Here’s another tangent – below is a little excerpt of one of Dad’s posts mentioning the poem (January 17, 2020), and the connection to his own “Connections” series:

“The Cremation of Sam McGee” perfectly describes how bone-chilling cold it gets up here, and how difficult it can be to warm back up once you’ve been out in the elements.
Dad knew the importance of intentionally heating up from within – with warm tea, coffee, and hot chocolate and with warm soups and hearty meals. Sometimes he’d serve Baileys Irish Cream after dinner, and sometimes after coming in from the cold after travelling over he’d greet you with Harveys Bristol Cream Sherry to warm up (below pic).

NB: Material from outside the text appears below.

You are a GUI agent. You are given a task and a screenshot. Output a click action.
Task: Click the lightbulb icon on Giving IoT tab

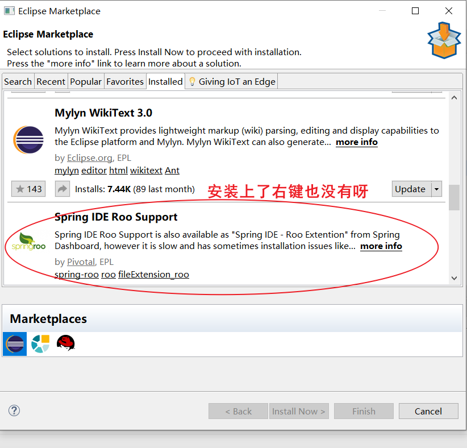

Along with the bitter cold, ice, mountains of snow, windchills, and dryness battles fought with creams and humidifiers, there is another just as pervasive hurdle in overcoming winter living this far north. The days are short, the darkness is long, and can bring along symptoms of Seasonal Affective Disorder. Depression, lethargy, loneliness and isolation easily settles in. Although most of us live in urban areas, the desolate isolation felt during winter in the prairies – portrayed so well in Sinclair Ross’ short story “The Painted Door” – is still entirely relatable. We become prisoners of our homes in this weather, our isolation punctuated by brief treks out on treacherous, wagon-trail like roads.
Below, the ice wagon trails of roads with windrows on the twice daily trek to Mom’s

It can be a struggle to stay vital during the winter months – motivated, active, healthy, and engaged. Dad spoke to this in his Dec 2015 post (originally published in Dec 2013). As usual, he says it best, and I quote directly here:
“Always at this time of year, at the most frigid of times, I resort to imagination and healthful viewing to warm the cockles of mind, heart and soul. It is as simple as putting on my Visions of Italy, Sicily, and Greece DVDs. And there it all is–all that any frozen human could ever want–the regions of the beginnings of Western civilization in their warm sunny splendor gloriously from the air! The quaint red-roofed towns, the grey rocky coasts that spill into the sea, the warm sun-baked lands with vineyards, the deserted but often intact ruins and castles and churches, the green trees springing up from the sun-baked streets, the dark blue or green waters and the pale or brilliant blue skies.
The longer I live, the more I’m convinced that the main essence/raison d’etre remains consciousness, (especially that fostered and developed by imagination), the raising of spirits as simple as some will, some consciousness of what is most needed, and then the application of whatever resources. If this means spending $$$ for whatever, it hardly/never matters to me. One must finally minister to one’s self and be responsible for whatever attitudes, soul-moods, and freedom one wishes to have. Will logically follows (‘A man can do all things if he will.”–Alberti), then the availability and application of whatever resources, taking/making the time for such, and exercising those soul-nurturing choices.
-30 windchill Edmonton no longer exists for me as I now go outdoors today. Only Sicily–the inner warmth of that state of soul, that so-civilized climate, that sunny warm disposition and sensibility. It all begins with imagination and the conscious individual.“ (Richard Davies)
As I take Dad’s words to heart and face a -37C windchill again tonight, I am reminded of his last written post-it note, handed to me the morning of his surgery:

Dad is right. When you distill life right down to its essence, it really is about staying warm, staying vital, both outside and in – in body, heart, and mind. I am trying my best to keep warm, feeling my love for him and his love for me and holding close the wisdom he shared with me over many decades. Each day I try to survive a winter much colder than the one outside – the winter of grief and unfathomable loss within my soul. He’s given me a map of the way and he’s given me the tools, but I’m still fumbling quite a bit trying to pull it together and but am continuing to try to forge ahead.